So I finally went to the new Museum of Modern Art
And yes, it's much bigger and airier, but maybe that's what's wrong with it. The building was designed to be a bigger building, with bigger spaces, and that's it. Lots of outside views, but the views on the art not so good.
Since MOMA has this great art collection, why wasn't the building designed around the collection, instead of around itself?
The only room that really works is the one full of Matisses. And that's not only because the Matisse paintings are glorious. It's because the room fits the scale of the paintings and vice versa.
Everywhere else the scale dominates the paintings and disperses them in a white box desert. Big paintings don't look big anymore when the walls and space around them are way bigger.

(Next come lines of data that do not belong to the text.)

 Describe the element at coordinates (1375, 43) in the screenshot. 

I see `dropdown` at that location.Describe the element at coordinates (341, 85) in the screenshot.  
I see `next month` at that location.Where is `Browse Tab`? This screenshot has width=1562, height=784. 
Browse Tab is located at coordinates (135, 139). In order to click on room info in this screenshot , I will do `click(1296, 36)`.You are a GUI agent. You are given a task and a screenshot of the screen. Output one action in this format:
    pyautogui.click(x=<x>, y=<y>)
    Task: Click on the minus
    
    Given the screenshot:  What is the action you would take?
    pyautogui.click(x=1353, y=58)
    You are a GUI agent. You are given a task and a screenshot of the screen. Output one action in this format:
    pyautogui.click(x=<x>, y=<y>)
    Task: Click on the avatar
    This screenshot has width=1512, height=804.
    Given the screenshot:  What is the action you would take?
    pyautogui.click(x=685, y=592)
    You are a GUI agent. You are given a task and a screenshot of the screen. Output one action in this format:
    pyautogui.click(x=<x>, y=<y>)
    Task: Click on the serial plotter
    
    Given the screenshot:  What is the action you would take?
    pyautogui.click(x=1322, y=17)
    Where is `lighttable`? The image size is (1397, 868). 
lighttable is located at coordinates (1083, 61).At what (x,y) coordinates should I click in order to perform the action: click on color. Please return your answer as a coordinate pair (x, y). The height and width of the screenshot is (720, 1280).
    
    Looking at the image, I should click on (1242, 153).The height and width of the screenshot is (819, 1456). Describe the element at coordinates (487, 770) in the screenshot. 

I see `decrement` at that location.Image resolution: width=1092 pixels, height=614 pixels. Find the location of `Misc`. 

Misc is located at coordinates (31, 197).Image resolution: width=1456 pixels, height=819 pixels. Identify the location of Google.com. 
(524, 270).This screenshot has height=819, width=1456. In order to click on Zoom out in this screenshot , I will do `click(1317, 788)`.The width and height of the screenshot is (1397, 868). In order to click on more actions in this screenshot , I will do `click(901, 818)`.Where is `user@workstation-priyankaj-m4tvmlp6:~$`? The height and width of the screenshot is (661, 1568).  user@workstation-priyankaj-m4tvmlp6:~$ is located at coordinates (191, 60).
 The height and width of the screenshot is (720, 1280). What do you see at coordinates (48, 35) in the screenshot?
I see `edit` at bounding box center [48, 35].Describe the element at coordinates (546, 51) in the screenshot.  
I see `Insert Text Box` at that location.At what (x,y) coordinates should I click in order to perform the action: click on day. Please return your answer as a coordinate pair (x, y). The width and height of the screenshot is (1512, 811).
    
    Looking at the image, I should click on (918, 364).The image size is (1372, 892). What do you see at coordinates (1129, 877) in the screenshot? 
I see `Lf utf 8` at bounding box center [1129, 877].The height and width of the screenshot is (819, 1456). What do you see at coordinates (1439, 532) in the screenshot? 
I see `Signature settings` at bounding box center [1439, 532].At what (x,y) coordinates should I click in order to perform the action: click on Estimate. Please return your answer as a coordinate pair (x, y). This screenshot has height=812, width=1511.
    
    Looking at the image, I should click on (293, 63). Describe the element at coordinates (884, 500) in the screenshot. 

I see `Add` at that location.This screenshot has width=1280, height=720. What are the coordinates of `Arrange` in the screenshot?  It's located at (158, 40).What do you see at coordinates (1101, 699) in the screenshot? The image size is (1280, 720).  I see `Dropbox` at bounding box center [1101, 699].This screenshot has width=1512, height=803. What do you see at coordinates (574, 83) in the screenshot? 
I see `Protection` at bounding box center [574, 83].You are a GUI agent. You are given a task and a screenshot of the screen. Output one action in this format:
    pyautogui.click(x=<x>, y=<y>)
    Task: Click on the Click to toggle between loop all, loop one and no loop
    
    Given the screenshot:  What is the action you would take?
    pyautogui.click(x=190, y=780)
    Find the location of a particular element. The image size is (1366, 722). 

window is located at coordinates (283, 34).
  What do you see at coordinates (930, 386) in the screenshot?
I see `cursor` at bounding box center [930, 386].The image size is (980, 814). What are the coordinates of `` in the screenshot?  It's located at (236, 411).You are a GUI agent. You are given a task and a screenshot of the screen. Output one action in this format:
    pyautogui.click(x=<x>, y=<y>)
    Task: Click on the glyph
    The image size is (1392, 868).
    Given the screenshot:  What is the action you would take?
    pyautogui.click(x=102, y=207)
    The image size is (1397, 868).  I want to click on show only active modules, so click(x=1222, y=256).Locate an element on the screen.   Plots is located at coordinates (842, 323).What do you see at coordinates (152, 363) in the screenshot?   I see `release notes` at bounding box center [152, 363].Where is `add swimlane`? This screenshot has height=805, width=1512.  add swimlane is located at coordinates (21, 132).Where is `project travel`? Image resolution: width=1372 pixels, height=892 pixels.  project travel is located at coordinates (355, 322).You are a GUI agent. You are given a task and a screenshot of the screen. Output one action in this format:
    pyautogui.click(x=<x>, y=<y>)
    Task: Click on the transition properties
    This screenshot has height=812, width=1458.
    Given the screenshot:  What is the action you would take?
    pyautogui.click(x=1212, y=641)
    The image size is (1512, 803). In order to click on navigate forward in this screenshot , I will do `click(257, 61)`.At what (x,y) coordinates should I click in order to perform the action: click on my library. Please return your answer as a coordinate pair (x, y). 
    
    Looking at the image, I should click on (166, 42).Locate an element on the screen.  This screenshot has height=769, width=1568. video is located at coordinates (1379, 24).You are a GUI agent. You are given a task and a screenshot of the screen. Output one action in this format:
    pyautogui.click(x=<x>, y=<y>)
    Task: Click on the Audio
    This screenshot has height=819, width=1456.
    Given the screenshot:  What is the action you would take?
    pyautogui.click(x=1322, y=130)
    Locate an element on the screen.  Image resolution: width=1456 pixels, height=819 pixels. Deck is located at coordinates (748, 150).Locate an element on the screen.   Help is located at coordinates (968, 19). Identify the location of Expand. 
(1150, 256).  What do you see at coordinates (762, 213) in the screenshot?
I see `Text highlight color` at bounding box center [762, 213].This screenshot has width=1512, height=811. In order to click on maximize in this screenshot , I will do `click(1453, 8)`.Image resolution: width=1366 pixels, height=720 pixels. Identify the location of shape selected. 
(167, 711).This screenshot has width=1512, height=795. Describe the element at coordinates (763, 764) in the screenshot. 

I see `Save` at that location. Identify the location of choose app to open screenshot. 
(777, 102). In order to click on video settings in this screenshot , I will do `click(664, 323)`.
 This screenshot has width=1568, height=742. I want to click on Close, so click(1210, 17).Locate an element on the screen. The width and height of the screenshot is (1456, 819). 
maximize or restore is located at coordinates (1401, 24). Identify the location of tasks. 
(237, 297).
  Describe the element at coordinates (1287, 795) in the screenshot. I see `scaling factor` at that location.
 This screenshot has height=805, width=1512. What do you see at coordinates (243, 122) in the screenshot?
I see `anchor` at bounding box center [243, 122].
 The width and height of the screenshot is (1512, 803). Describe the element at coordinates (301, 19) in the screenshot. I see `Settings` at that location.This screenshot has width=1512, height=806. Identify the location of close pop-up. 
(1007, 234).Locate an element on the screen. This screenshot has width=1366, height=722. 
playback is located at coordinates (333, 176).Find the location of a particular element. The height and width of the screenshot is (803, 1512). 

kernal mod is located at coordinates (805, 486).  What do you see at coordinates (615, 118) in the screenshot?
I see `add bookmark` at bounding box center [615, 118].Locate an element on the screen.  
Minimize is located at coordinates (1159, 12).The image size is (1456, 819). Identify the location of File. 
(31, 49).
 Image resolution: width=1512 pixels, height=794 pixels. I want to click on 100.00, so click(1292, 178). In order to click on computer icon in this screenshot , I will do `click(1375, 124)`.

The atrium, for example, fits the giant Broken Obelisk perfectly, but it has Monet's giant Waterlilies against one monstrously humongous wall, so gargantuan that this grand painting is lost, reduced and mimimized: like a postage stamp fixed to the side of a bus. Poor Monet. In the old MOMA his painting was fabulous to look at, but not here.
One good thing about the big scale is that MOMA's old fascist master narrative of Cubism being the prime moment of Modern Art has at last been diluted and in fact destroyed.
There may be no narrative anymore, but there are gaping holes. Where is Russian Constructivism, or Kandinsky's foray into abstraction, both greater breakthroughs than Cubism ever was? Where is Surrealism? Where is post-World War II European art, especially German art? No Anselm Kiefer, for example, which would have complemented the Obelisk in the atrium nicely.
What there is a great deal of, is American triumphalism in the shape of, yep, Abstract Expressionism. You'd swear nobody else painted between 1945 and 1970 but Americans. Where is Lucian Freud? Only one Joseph Beuys (a terrific one, though).
Hey, I'm still going back there. After all, there's nowhere else so packed with treasures. I could look at those Matisse paintings for hours.
At $20 a pop though, it might be a good thing to become a member for $80. If you go more than 4 times a year, you start saving. There will be enough new exhibitions to make that worthwhile.
And the contemporary art is interesting. But again: where is installation art? Very little. And where is video? I saw only one. MOMA is beginning to look old-fashioned in its essentialness, kind of like the NY Times. It's time for another Guggenheim to get built, if only to show installation and video art, of which we get to see precious little in museums outside the Chelsea galleries (and American pieces at the Whitney).
Question: what indeed would a museum look like that showed only video art? Whatever it would look like -- a challenge for Frank Gehry -- it would be a damn interesting place to get lost in. Someone, please build it. We'll come.